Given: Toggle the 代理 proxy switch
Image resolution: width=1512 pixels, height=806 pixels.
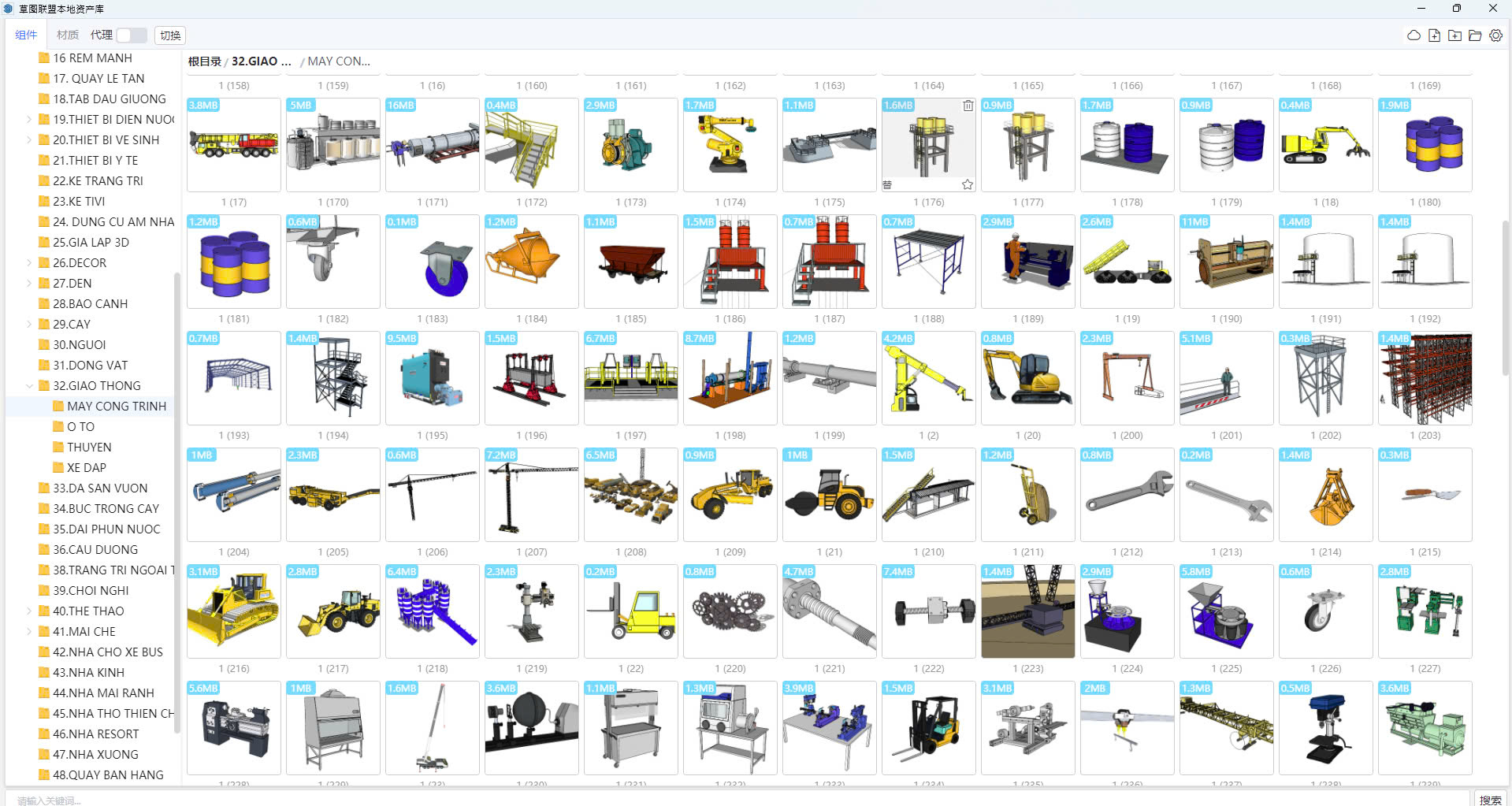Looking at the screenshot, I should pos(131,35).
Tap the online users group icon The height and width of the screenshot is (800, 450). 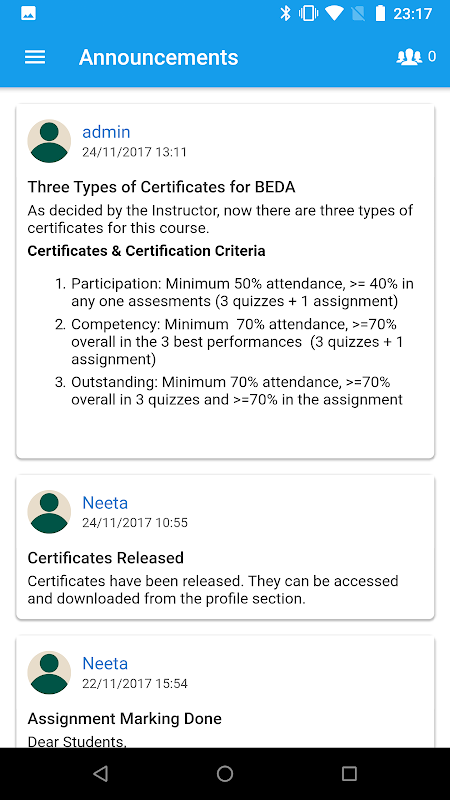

---

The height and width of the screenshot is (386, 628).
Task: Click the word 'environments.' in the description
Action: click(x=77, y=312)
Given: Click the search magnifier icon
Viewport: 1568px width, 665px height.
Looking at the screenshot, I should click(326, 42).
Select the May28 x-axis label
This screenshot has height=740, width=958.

TASK ITEM: Every line above in the stretch from the one with "Given: Toggle the 代理 proxy switch" through the one with "Tap the online" is to be transcribed exactly, ends included. No picture is copied.

RESULT:
Given: Toggle the 代理 proxy switch
Image resolution: width=1512 pixels, height=806 pixels.
Looking at the screenshot, I should pos(131,35).
Tap the online users group icon The height and width of the screenshot is (800, 450). 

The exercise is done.